The top issues influencing voters in South Carolina and Nevada

WASHINGTON — Older women turned out in force to support former Secretary of State Hillary Clinton in Nevada’s caucuses, even as she continued to struggle to gain the support of younger women, according to entrance polls conducted as Democrats arrived at caucus sites Saturday.

In South Carolina, terrorism was the top issue for Republican primary voters, and three-quarters supported temporarily banning non-citizen Muslims from entering the United States, according to exit polls.

Here is a closer look at Democratic caucus-goers in Nevada and Republican primary voters in South Carolina:


In Nevada, women were more likely to support Clinton and men to support Sanders. Sanders gained the support of 7 in 10 caucus attendees under 45 and Clinton of two-thirds of those age 45 and over. About two-thirds of Nevada caucus-goers were at least 45.

Seven in 10 women under 45 supported Sanders. But two-thirds of caucus-going women were 45 and over, and 7 in 10 of them supported Clinton.

A large majority of black caucus-goers supported Clinton, while whites and Hispanics were more evenly divided.


As was the case for caucus-goers in Iowa and primary voters in New Hampshire, Nevada caucus-goers who cared most about voting for a candidate who’s honest and trustworthy or one who cares about people like them overwhelmingly supported Sanders, while whose looking for experience or electability overwhelmingly backed Clinton.

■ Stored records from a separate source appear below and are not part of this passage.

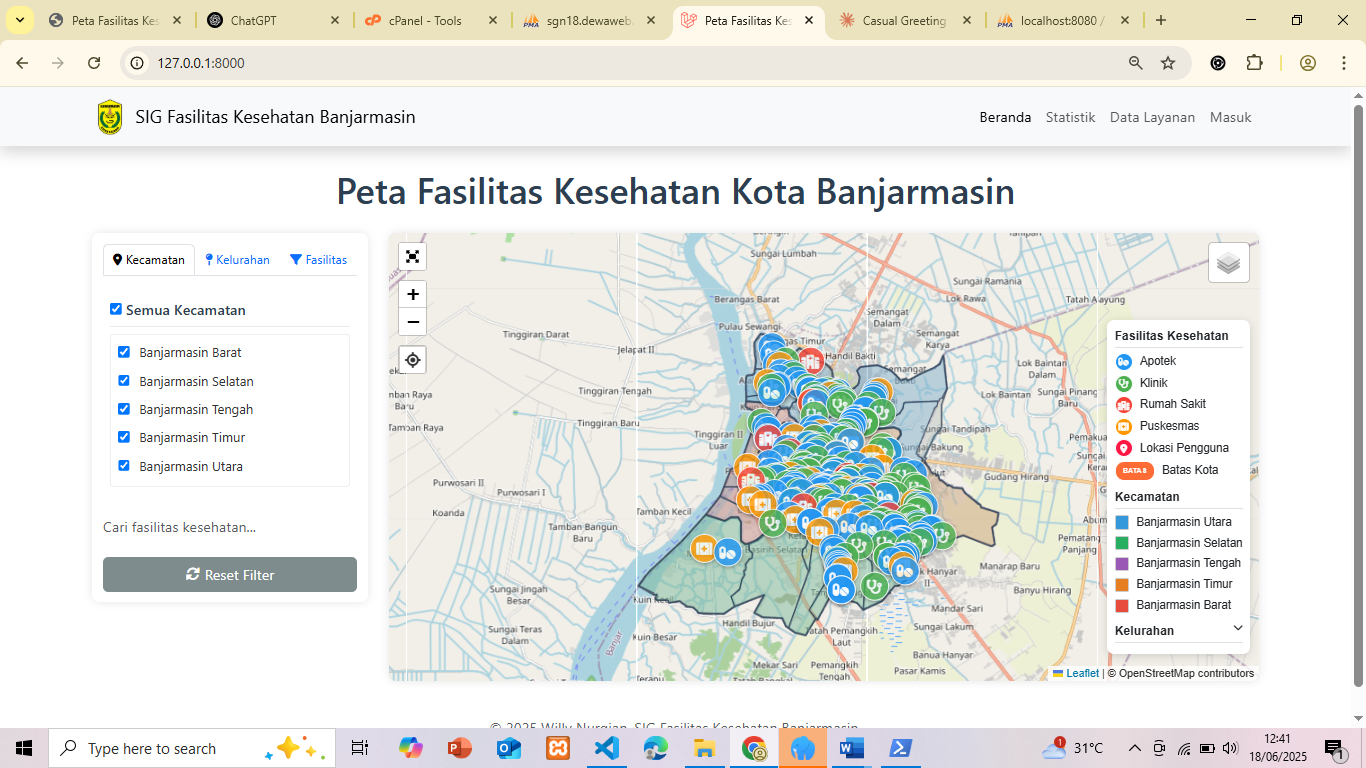Zoom in using the plus map control
The image size is (1366, 768).
point(413,294)
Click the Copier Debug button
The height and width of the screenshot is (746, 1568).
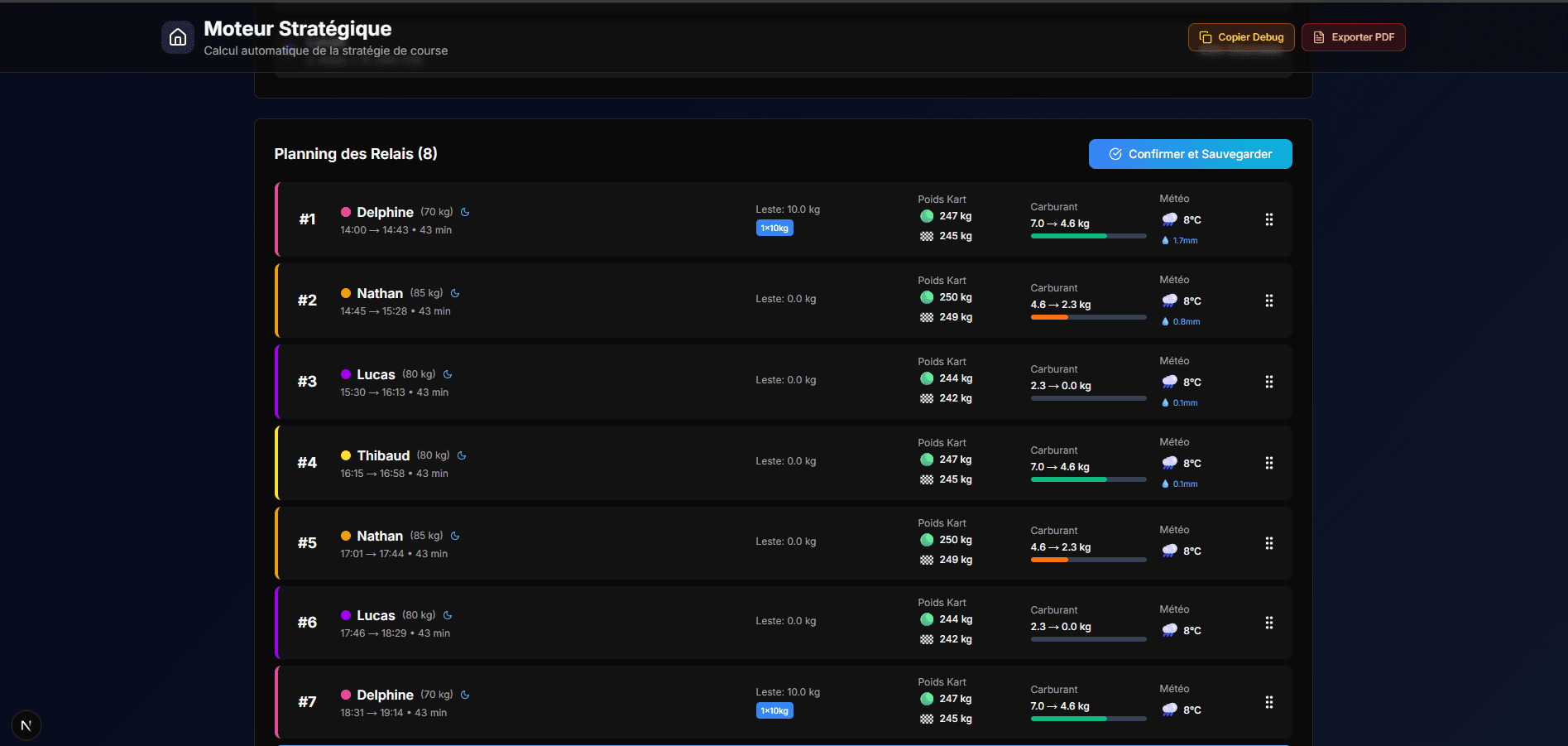pos(1240,36)
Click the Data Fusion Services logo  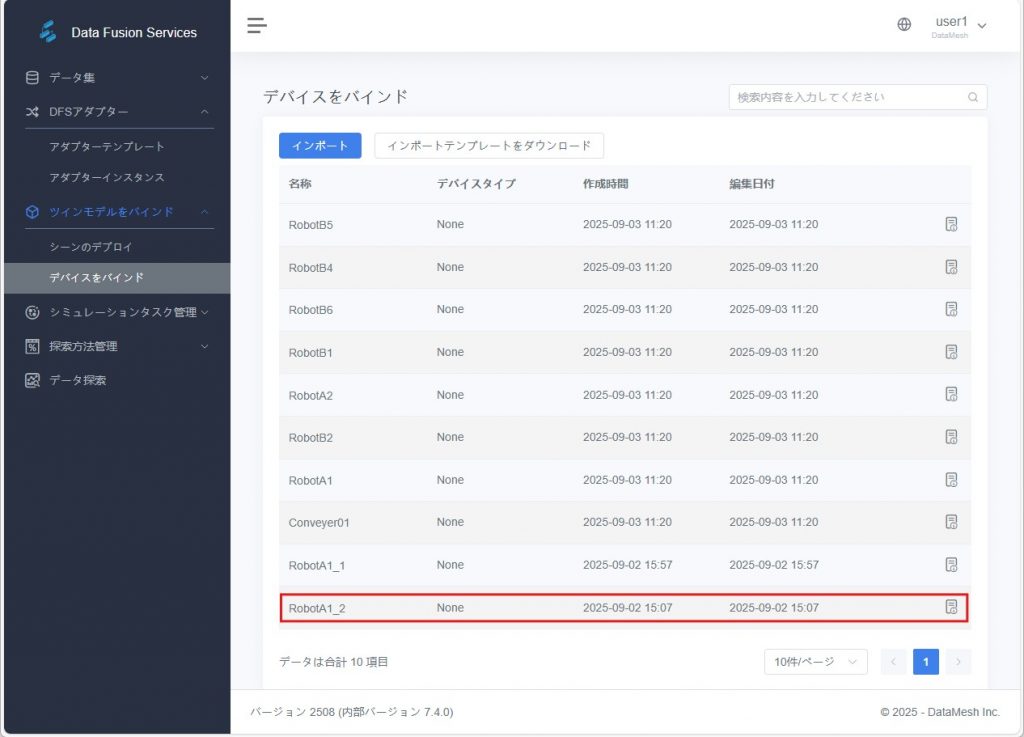(x=48, y=32)
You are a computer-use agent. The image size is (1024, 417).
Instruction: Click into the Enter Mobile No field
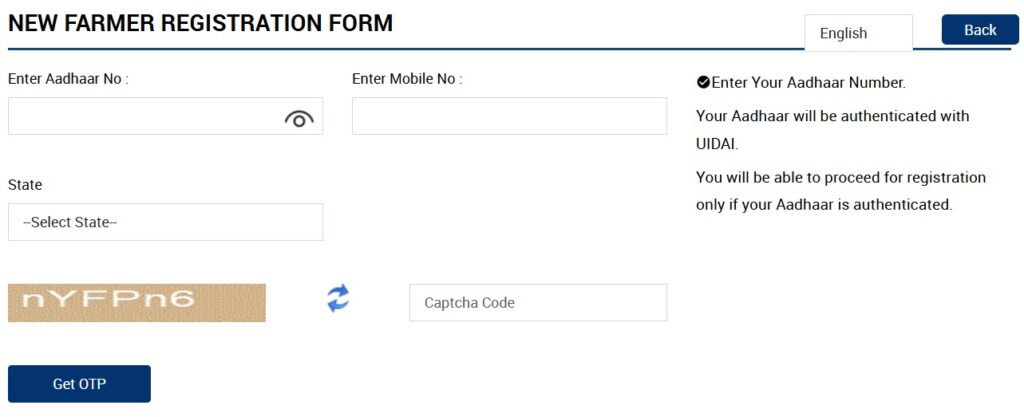(x=509, y=116)
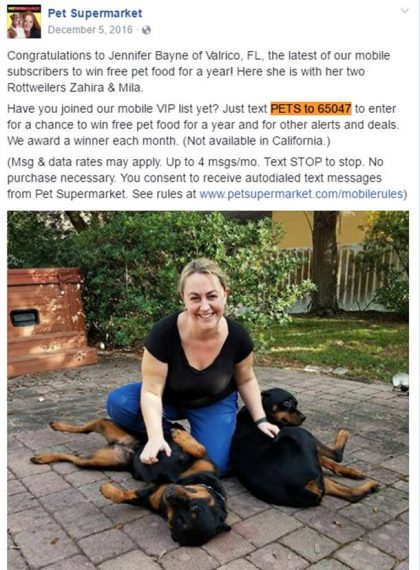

Caucus-goers were about evenly split between whether they most prefer a candidate with experience, one who’s honest or one who cares about people like them, and were slightly less likely to say it’s most important to have a candidate who can win in November.


The top issues named by caucus-goers in Nevada were the economy, followed by income inequality and then health care, according to the entrance poll. A majority of those who said the economy was their top issue supported Clinton, as did most of those who said the top issue was health care. Those who named income inequality tended to support Sanders.

About half of caucus attendees said they think the next president should generally continue President Barack Obama’s policies, while about 4 in 10 said they want the next president to have more liberal policies. Among those who wanted a continuation of Obama’s policies, most came to support Clinton. Among those who want more liberal policies, most support Sanders.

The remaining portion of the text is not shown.